Another aspect to these scores is that the distribution of the scores around these projections can be calculated, which means that the probability of a specific score can also be calculated. For example, the probability of a score of 790 for 3 actually exceeding the 1028 assigned to Sri Lanka’s record is about 24%.

One other possible calculation here is a re-appraisal of the most one-sided innings victories in Tests. Using the projected score, the margin of victory can be re-calculated and compared more evenly. The most one-sided Tests in this analysis are:

Most one-sided Tests
Venue, year Team Opponent Score Projected score Original margin Projected margin
The Oval 1938 England Australia 903-7 951 Inng and 579 Inng and 627
Multan 2001 Pakistan Bangladesh 546-3 752 Inng and 264 Inng and 470
Bulawayo 2004 Sri Lanka Zimbabwe 713-3 919 Inng and 254 Inng and 460
Kolkata 1958 West Indies India 614-5 724 Inng and 336 Inng and 446
Dhaka (Mirpur) 2007 India Bangladesh 610-3 816 Inng and 239 Inng and 445
Wellington 1995 West Indies New Zealand 660-5 770 Inng and 322 Inng and 432
Johannesburg (New Wanderers) 2002 Australia South Africa 652-7 699 Inng and 360 Inng and 407

(Please, no comments that the ‘highest’ does not mean the ‘greatest’. No one is claiming that it does. We are just looking at extremes here.)
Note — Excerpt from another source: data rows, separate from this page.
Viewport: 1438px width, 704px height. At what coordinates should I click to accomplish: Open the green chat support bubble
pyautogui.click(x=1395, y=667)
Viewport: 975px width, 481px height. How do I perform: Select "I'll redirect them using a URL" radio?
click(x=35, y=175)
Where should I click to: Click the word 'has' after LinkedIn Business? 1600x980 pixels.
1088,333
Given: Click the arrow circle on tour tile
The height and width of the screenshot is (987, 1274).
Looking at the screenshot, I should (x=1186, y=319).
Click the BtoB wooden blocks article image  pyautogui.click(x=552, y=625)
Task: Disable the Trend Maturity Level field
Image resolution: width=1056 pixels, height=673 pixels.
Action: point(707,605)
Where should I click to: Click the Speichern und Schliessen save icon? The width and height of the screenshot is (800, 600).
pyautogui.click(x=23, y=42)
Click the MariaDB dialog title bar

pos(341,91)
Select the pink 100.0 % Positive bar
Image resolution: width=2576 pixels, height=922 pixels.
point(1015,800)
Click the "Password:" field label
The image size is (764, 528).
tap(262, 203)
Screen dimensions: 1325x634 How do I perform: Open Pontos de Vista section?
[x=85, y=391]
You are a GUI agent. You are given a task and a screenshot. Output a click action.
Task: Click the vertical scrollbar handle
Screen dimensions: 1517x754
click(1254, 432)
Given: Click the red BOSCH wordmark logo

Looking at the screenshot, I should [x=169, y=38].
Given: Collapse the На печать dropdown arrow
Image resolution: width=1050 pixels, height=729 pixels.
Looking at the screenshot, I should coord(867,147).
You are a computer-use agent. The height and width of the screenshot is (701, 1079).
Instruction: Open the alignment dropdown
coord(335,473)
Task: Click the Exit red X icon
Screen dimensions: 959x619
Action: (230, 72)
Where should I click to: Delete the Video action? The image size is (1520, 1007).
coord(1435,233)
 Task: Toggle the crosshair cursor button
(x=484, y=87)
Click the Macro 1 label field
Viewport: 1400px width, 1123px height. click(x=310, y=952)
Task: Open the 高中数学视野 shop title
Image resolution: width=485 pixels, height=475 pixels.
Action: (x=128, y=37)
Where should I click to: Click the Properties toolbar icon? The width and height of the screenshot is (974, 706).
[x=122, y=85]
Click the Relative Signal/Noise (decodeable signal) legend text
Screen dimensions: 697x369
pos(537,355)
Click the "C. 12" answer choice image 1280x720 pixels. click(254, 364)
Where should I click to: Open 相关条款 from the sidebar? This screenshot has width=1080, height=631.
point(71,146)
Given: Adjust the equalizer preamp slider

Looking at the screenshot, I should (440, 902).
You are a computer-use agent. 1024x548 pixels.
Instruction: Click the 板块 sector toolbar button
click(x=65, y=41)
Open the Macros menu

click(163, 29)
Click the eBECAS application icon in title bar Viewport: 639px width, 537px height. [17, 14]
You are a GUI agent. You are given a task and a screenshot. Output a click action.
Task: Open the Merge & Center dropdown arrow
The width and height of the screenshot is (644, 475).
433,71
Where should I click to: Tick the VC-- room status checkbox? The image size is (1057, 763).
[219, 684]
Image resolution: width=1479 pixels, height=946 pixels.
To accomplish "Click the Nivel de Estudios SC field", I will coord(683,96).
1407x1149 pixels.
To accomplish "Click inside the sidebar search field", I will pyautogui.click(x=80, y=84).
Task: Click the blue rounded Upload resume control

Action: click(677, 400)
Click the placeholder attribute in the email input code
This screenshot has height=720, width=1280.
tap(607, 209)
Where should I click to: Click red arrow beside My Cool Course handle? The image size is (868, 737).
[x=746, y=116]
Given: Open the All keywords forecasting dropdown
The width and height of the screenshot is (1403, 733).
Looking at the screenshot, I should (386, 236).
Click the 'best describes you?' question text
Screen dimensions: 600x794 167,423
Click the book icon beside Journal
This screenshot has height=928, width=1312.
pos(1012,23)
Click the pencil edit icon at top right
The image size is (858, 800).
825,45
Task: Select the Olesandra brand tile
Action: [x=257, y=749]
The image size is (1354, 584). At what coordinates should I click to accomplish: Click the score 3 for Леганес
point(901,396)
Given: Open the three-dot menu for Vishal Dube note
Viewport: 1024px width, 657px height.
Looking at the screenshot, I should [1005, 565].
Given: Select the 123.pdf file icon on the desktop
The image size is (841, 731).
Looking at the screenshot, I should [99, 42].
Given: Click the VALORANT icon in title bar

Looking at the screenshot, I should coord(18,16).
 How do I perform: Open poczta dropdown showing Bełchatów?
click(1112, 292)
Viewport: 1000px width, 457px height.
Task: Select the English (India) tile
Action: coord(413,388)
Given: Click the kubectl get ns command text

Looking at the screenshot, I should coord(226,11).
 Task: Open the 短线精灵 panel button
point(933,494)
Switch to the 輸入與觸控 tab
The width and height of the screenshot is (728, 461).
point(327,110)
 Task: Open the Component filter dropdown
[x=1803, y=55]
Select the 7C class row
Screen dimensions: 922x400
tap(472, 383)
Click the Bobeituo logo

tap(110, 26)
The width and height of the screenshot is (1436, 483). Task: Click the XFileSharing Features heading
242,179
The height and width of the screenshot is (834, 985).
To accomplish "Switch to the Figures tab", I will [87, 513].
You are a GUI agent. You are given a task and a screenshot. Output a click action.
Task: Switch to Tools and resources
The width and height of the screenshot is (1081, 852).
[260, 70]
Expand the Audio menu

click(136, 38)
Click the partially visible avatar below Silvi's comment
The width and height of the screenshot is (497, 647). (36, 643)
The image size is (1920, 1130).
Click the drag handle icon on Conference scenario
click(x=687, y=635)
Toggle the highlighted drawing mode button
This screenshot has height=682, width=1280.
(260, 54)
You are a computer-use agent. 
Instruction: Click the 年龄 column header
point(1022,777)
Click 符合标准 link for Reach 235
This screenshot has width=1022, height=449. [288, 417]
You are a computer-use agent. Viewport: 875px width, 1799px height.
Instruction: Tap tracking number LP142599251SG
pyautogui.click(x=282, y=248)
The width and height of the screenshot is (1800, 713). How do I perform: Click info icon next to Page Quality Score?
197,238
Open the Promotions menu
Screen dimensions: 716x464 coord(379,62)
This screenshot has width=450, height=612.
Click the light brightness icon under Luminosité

[Technical note: the trajectory at large scores must be calculated with care, because teams that continue with great success from a high starting point rarely complete their innings. This must be allowed for in the calculation. The way to do this is through an iterative process, where big innings that are declared closed are themselves calculated through to completion, firstly for innings that are nine wickets down, then eight, seven, and so forth, and these results are then fed back into the calculation for end points starting from fewer wickets down.

For example, take a score of 500 for 3. This has occurred 37 times in Test matches. The projected score in this case is 705 all out. However, only three of the 37 teams have actually reached or exceeded a score of 705, while nine have been bowled out for less than 700. The reason that the projected score is above 700 is that many teams continue to do well but declare before reaching 700. Careful iterative analysis of these declared scores produces the average estimate of 205 runs added, or 705 all out for a projected score.]